As manhãs de primavera provocam-lhe fome – é sabido. Na cozinha, percebeu que tinha apenas uma fatia de pão. Excelente para uma torrada. Ligou a torradeira que, nas última semanas vinha a torrar-lhe a paciência, ora não torrando o pão, ora queimando-o. E dedicou-se a pensar sobre o que preferia colocar na torrada. Marmelada, manteiga e um lençol de geleia, doce de mirtilo ou doce de limão, limão, limoeiro, que lindo estava o limoeiro nessa manhã… e os amores-perfeitos logo ao lado, tão perfeitos, sobre os quais se debruçavam os narcisos procurando espelhos, todos inebriados com o cheiro das rosas… a queimado… Gritou de raiva!
Caminhava e sorria. Era primavera, estava sol, o ar estava frescamente a aquecer. Sorria e caminhava. Olhava as pessoas na rua, apressadas e com roupas leves. Caminhava e sorria. Olhava os decotes e as pernas descobertas. Sorria e caminhava. Atravessava as ruas como que esvoaçando, apreciando aqueles prodígios da primavera. Caminhava e sorria. “O metro está hoje encerrado por motivo de greve. Agradecemos a sua compreensão”. Gritou de fúria!

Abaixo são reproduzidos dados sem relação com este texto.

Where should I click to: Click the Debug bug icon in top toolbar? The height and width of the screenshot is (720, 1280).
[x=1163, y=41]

Atrasado e indo a pé para o trabalho. Até era bom, pois assim fazia uma caminhada naquela deliciosa manhã de primavera. Excelente para perder algumas das gorduras que lhe engorduravam a barriga e outras partes. Na esquina, uma criança gritava com a mãe. E como gritava forte… Não tinha mais de cinco anos. E a mãe envergonhada no silêncio. No tempo em que fora criança, não era assim. Os olhos colados na dinâmica da progenitora e do seu rebento. Quando ele era criança, as mães é que gritavam com os filhos. E chamavam-lhes nomes. Alguns nomes, elas chamavam a elas mesmas, certamente entusiasmadas com a gritara. Mas agora anda tudo ao contrário – são as crianças que gritam. E o poste ali tão perto do nariz… Gritou de dor (mais uma vez) e de desespero (por não ter sensores de proximidade, como os carros)!

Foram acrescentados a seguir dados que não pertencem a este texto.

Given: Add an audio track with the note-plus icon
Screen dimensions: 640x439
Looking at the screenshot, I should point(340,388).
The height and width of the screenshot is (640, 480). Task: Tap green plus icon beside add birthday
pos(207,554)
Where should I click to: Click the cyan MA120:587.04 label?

E foi passando assim aquele dia de primavera. Apreciou o ar quente, a luz, o sol, as pessoas, e celebrou a alegria. Gritou de alegria (em silêncio) por tantos prodígios que um dia assim revela. Por vezes distraia-se e gritava (baixinho e envergonhado) ao tocar o seu exuberante nariz, burilado a poste.

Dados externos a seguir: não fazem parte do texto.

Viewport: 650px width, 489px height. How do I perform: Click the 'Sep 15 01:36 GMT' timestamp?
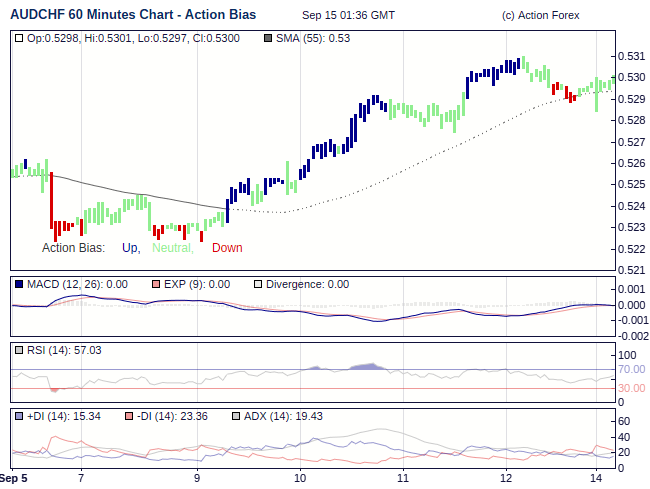(348, 16)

Avançando, que todos temos afazeres…
Quando o sono o assaltou, resolveu deitar-se. Mas antes, assegurou-se de que a janela estava preparada para receber a luz do dia seguinte, que também deveria ser de primavera. Já com o pijama colocado, esticou-se na cama. Esticoooouuu-se e espreguiçou-se, que é uma coisa muito boa, sobretudo numa noite de primavera. Gritou (longamente) de satisfação.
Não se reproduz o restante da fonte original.